それにしても相川、何処かで聞いた名前だ。
……まさか?
楓は後ろを振り返った。無表情でそこに立つ光希の苗字も相川だ。
「そう、光希は私の息子だよ。君の護衛になったのは知っているだろう?」
「あ、はあ……?」
「……俺は認めていない」
光希がみのるを睨みつける。みのるは目を細め、薄く笑う。
「御当主様に言われた筈だ。既にこれは決定事項、お前に拒否権はない、と」
「なんでこんな奴の護衛なんかしなければならないんだ!」
無表情だった光希が声を荒らげる。楓は驚いて光希を見た。
「光希、楓はもう天宮の人間だ。私達には命令の拒否権は与えられていないんだよ」
光希は悔しそうに口を引き結び、楓を睨んだ。
「先生……、ボクも護衛なんていりません」
楓はみのるに向かって呟く。みのるはニコリと微笑んだ。
「これはずっと前から決められていた事なんだ」
「でも……!」
不服そうな二人の顔を見て、みのるは一つの提案をした。
「それじゃあ模擬戦をして光希が勝ったら考えても良いかな」
光希が訝しむように楓とみのるを交互に見る。みのるは光希がその勝負に勝てないのを知っているように見えた。
だが、楓が手を抜けば別だ。
そしてそう思った楓の心を見透かしたようにみのるが付け加える。
「手抜きしたらすぐに分かるよ、楓」
「う……」
「ほらっ」
みのるは何かを楓に放り投げた。
「おっと、とっとと……」
アワアワと楓は寄越された物を受け止める。
楓は顔を輝かせた。
それは名を『緋凰』という楓の刀だった。
鞘から刀を抜くと、涼やかな金属の擦れる音が奏でられ、赤みがかった刀身が姿を現した。
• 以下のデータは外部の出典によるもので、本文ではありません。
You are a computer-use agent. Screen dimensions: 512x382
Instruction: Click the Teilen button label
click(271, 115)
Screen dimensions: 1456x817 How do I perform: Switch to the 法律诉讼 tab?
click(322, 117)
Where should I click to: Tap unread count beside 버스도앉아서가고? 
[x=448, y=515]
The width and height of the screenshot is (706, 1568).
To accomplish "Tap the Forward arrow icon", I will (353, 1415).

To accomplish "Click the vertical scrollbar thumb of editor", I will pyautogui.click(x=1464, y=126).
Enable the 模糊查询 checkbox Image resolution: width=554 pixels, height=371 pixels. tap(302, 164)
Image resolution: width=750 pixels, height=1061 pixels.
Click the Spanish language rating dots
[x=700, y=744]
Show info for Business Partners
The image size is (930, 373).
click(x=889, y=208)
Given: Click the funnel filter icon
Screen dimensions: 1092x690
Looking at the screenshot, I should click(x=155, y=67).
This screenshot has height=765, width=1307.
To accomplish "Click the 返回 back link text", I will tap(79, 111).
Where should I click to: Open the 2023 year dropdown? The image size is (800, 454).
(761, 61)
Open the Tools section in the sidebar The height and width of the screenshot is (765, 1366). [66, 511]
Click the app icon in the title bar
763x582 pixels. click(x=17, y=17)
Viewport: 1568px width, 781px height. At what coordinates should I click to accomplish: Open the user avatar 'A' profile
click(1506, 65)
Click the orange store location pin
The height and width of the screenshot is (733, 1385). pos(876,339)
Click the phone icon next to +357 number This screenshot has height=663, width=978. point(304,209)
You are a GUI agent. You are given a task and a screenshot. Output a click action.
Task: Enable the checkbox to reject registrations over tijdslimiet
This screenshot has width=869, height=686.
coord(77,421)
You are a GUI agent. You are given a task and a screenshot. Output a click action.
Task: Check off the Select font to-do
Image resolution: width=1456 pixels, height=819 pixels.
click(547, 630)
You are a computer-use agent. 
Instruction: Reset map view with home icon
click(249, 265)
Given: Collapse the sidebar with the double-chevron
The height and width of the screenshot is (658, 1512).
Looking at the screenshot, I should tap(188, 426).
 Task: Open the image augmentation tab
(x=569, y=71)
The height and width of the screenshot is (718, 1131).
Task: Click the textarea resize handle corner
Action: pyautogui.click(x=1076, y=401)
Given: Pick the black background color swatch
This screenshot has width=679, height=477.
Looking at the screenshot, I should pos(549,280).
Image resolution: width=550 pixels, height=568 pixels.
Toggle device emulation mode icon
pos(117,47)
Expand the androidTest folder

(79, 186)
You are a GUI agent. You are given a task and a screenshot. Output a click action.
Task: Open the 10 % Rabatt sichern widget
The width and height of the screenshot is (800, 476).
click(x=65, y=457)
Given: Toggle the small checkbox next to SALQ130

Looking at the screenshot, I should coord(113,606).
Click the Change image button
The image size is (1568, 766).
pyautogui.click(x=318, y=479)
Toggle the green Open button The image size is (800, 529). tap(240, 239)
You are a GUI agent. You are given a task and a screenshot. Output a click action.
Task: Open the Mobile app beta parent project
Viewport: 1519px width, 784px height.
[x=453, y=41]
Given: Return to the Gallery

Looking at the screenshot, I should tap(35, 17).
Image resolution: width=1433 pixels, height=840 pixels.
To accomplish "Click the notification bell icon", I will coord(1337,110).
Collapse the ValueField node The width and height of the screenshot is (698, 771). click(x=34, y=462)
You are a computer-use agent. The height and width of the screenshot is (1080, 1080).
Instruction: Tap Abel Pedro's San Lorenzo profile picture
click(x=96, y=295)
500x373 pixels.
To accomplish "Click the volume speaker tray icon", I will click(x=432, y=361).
「光希、術はなしで身体強化だけで戦ってほしい。楓はいつも通りで良いよ」
「身体強化は使って良いのか?」
「うん。……間違っても手加減しようだなんて考えてはいけないよ。楓にはそんなんじゃ勝てない」
光希は覚悟を決めた目つきで小さく頷いた。
「分かった」
みのるはその顔を見て、満足そうに微笑んだ。